Public protests are on-going at Beijing after the recent crackdown of 76% of China’s Peer-to-Peer (P2P) lending platforms, wiping out an estimated $217.96 billion funds from its investors. What started out as a promising venture, with its peak period on 2015, came crashing down due to funding outflows and stricter regulations.
According to CNN, the Chinese government is already conducting an investigation to more than 218 P2P lenders who shut down. Several suspects are already detained but some are still missing.15
Peer-to-peer lending became famous after the stricter policies of bank credit back in 2010. Many are hooked by the P2P’s guarantee returns of 10 percent or more, but it’s basically an empty promise. Some are just using this tactic to embezzle money since P2P is closely watched by the Chinese government. Given this situation, the Chinese government is seeking to increase control over P2P as the scheme ballooned into a trillion-dollar business.
Decline of P2P
The continuous fall of P2P lending platforms caused panic amongst the investors. In an article published by Lending Times, there are three major reasons why the P2P declined. One can be attributed to sudden pullouts from its investors; two, the increasing costs of compliance and finally, the stricter credit environment.
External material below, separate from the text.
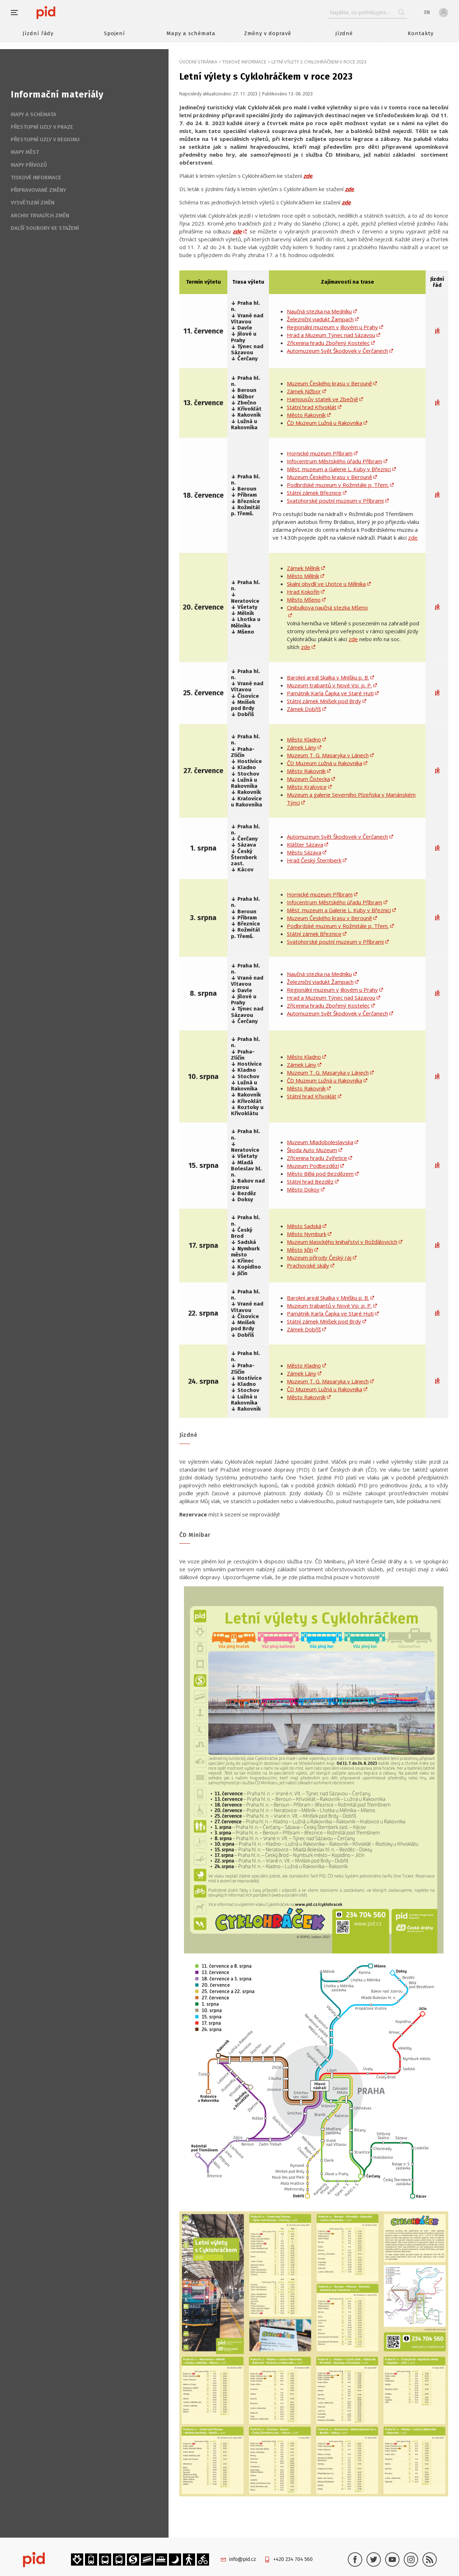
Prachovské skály (308, 1265)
Fraud is another issue, with numerous websites attracting investors only to find out weeks later that the owner ran away with all the funds.
‘Financial Refugees’
Now, people who invested all their money and savings are left devastated and some even committed suicide. There are a lot of people still hoping to get back the money they’ve invested but protesting won’t do a thing. Police and authorities are taking an action. According to Reuters, authorities have collected blood samples and fingerprints of possible protesters and prevent these people from travelling to Beijing.